Epicardial reservoir-enabled multidose delivery of exogenous FSTL1 leads to improved cardiac function, healing, and angiogenesis.

Epicardial delivery of human follistatin-like 1 protein (FSTL1) induces significant cardiac benefit following a myocardial infarction (MI). However, the optimal dosing regimen for maximal therapeutic benefit has not yet been elucidated. To investigate the impact of multiple FSTL1 doses, without the confounding effects of multiple surgical procedures for multidose delivery, alternative delivery strategies are needed.
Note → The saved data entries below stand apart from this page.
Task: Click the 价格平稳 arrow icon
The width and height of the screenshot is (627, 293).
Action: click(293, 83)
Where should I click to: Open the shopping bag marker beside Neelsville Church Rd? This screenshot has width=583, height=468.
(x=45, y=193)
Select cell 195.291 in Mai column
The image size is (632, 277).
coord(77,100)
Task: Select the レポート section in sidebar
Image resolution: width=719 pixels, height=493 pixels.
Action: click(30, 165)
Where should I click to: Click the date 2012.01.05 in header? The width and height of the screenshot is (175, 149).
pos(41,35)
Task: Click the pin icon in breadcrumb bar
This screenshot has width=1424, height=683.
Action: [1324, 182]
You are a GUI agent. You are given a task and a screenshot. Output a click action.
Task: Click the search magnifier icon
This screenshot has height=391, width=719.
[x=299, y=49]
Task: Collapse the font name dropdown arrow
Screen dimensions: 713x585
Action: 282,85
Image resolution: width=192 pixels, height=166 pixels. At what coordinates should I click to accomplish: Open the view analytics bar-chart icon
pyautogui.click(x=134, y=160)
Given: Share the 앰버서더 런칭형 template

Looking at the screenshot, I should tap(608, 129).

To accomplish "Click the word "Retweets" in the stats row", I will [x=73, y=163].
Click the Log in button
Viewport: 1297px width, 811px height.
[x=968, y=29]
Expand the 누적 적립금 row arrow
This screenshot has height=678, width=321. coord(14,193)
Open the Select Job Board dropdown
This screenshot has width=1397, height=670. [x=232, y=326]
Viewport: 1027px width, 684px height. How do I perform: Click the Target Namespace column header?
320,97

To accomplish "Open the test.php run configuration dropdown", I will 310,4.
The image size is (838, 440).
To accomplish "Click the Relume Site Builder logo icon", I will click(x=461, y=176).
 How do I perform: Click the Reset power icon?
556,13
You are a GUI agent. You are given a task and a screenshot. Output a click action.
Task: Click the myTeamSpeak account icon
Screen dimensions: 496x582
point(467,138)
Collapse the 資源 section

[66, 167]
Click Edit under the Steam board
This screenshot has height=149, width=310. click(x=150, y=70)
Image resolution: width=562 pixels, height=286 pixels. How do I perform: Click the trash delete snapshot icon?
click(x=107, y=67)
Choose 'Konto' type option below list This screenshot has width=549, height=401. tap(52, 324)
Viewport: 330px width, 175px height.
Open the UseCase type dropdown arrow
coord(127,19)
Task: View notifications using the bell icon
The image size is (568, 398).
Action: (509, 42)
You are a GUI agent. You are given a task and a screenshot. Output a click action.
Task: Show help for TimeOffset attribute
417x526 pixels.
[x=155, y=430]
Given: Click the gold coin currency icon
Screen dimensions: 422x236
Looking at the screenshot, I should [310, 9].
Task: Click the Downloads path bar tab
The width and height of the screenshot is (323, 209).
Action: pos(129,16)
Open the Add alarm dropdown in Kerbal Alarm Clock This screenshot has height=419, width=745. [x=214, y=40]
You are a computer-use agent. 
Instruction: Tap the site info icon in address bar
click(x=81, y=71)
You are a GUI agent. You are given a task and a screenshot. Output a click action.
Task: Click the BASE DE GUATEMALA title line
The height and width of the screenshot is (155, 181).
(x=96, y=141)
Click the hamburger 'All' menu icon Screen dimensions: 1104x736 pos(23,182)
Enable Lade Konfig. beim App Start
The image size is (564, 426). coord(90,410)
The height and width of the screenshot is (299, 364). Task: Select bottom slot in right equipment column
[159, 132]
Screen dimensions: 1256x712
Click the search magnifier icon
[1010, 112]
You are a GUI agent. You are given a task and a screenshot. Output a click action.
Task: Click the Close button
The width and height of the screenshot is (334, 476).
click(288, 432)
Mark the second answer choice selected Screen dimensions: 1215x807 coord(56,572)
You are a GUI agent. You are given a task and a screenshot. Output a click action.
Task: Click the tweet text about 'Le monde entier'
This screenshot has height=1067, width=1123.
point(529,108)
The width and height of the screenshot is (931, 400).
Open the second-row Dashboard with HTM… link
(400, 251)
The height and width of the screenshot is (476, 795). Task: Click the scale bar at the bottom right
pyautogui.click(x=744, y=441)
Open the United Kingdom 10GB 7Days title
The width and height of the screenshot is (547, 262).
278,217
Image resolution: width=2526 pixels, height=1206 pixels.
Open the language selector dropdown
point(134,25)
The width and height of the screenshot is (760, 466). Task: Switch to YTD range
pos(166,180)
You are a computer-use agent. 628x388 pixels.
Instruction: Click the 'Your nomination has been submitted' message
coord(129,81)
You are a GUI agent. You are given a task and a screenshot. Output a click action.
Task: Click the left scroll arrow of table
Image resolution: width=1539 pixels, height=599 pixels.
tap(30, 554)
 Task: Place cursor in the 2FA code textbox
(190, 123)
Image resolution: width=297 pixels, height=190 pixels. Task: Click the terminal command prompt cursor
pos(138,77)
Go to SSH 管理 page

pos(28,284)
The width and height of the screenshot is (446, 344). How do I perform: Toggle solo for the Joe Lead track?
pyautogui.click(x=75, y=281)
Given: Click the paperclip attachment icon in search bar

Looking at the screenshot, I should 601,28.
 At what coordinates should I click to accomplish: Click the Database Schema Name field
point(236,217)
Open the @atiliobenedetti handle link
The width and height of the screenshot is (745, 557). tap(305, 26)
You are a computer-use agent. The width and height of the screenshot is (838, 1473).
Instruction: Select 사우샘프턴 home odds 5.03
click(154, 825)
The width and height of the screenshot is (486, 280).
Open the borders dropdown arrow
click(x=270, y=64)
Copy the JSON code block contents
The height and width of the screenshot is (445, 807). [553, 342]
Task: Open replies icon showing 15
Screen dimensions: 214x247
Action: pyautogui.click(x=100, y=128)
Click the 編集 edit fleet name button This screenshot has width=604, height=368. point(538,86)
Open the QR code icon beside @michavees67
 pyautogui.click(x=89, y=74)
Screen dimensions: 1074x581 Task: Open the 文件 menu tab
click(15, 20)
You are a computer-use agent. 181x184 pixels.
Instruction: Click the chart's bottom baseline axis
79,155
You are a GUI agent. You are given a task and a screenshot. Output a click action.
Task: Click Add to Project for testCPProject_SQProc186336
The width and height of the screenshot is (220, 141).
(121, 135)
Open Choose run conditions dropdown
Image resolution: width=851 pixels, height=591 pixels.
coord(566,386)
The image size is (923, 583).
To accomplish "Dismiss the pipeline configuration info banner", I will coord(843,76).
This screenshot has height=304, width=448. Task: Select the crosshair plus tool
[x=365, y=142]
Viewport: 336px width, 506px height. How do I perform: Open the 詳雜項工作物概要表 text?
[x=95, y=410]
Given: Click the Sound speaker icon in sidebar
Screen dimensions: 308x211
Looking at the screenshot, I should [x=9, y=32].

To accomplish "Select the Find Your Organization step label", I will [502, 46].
Here, we use an epicardial reservoir that allows non-invasive delivery of additional doses after implantation to investigate the impact of single, double, and triple FSTL1 dose regimens in a rat model of MI. Multidose delivery of FSTL1 improves ejection fraction (3 doses), fractional shortening (1, 2, and 3 doses), and chamber stiffness (2 doses) 28 days after MI. Histologically, multiple FSTL1 doses increase ventricular wall thickness (2 and 3 doses) and reduce infarct size (1, 2, and 3 doses). We also demonstrate a dose-dependent increase in blood vessel number and density in the infarct zone, with three FSTL1 doses leading to the highest improvements. This study shows that multidose delivery of FSTL1 improves cardiac function, healing, and angiogenesis following MI. The epicardial delivery platform used here may be essential in optimizing dosing regimens of various bioagent combinations for a range of clinical indications. ### Competing Interest Statement W.W., C.E.V., G.P.D., and E.T.R. are inventors on patent applications related to the device described here. All other authors declare no conflicts of interest.